#author("2020-06-02T18:48:54+09:00;2020-06-02T17:22:00+09:00","default:tgoto","tgoto")
リンチ症候群とすでに判明している患者に生じた固形がんで改めてMSI検査を行う必要があるのでしょうか。
*1994年の報告
これについては関連する報告がCancer Res 1994にありました。当時はMSI-HやdMMRではなくRER(replication error) phenotypeとされており、またリンチ症候群も現在のように遺伝学的確定診断を行うのではなく家系図や既往などに基づく臨床診断を主たる診断根拠としてHNPCCと称されていましたので(1991年のInternational Collaborative Groupの診断基準((https://pubmed.ncbi.nlm.nih.gov/2022152/)))、現代とは疾患概念が若干異なることに留意が必要です。
#ogp(https://pubmed.ncbi.nlm.nih.gov/8137274/)
この論文の中では大腸癌一般ではRERは12%の患者で陽性であったのに対して、HNPCC患者に生じた大腸癌ではRERが86%で陽性であったということが示されています。また2番染色体の異常を評価することでMSH2の機能異常を見ているようですが、MSH2以外のミスマッチ修復遺伝子についてはMSH2ほどの検討がされておらず、いまのリンチ症候群に関する遺伝学的検討とはかなり様相が違っている模様です。使用されているマイクロサテライトマーカーも代表的なものとして7個が示されており、これも現在の5個と違っています。
なお、遠位大腸に生じたRER陽性大腸癌はHNPCCとの関連が強いが近位大腸にはHNPCCと関係ないRER陽性大腸癌も生じることがあるなど、比較的現在のMSI-H大腸癌に共通する特性ももちろん見て取れます。
*臓器横断的ゲノム診療のガイドライン第2版の記載
上記の論文を根拠として、臓器横断的ゲノム診療のガイドライン第2版(2019年10月)では「既にリンチ症候群と診断されている患者に発生した腫瘍の際、抗PD-1/PD-L1抗体薬の適応を判断するためにdMMR判定検査は勧められるか?」というCQ1-5(26ページ)で「推奨する」となっています。リンチ症候群の患者で発生する腫瘍が必ずしもdMMRとは限らないことや、もしその患者に生じた固形がんがMSI/pMMRであったときに患者への不利益が大きいためです。

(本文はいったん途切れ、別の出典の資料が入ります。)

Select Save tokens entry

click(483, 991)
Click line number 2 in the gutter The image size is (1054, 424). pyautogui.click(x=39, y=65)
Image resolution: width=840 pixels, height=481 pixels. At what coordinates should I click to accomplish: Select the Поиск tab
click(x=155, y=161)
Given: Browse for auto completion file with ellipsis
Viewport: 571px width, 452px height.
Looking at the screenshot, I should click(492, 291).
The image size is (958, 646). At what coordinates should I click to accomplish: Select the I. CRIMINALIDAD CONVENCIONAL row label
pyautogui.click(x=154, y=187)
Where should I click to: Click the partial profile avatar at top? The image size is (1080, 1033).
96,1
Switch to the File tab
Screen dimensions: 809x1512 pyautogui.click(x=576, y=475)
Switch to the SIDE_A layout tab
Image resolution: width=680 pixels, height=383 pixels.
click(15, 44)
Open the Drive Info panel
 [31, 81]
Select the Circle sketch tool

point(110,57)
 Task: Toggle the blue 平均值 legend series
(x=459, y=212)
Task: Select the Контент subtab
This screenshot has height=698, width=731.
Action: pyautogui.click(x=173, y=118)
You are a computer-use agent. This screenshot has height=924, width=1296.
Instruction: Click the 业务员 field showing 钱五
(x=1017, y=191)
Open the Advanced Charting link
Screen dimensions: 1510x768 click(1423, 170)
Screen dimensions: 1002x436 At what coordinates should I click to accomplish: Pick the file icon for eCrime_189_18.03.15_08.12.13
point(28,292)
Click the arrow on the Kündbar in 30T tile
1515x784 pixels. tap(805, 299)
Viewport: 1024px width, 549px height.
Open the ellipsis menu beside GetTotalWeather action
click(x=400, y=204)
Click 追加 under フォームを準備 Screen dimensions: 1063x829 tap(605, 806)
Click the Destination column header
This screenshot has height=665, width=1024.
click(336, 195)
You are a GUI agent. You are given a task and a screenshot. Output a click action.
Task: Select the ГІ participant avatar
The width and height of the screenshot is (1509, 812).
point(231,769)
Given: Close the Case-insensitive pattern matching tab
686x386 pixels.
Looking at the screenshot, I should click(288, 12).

リンチ症候群患者でもEGFR変異陽性肺癌やBCR-ABL融合遺伝子を持つ白血病などのMSI以外のドライバー遺伝子異常に起因する悪性腫瘍が生じうることを考えると、リンチ症候群を素因に持つからと言ってミスマッチ修復機能欠損以外の発癌機序による発癌が無いわけではないことは容易に想像できます。
ただ、この理由自体はもっともであり同意できるところですが、しかし1994年のCancer Resの論文当時とはリンチ症候群の疾患概念もMSI-H/dMMRの診断方法もかなり変わってきているのでリンチ症候群患者に生じた固形がんのMSI-H/dMMRの割合がどの程度なのかを現代の基準で照らし合わせた値が知りたいという気持ちも少しあります。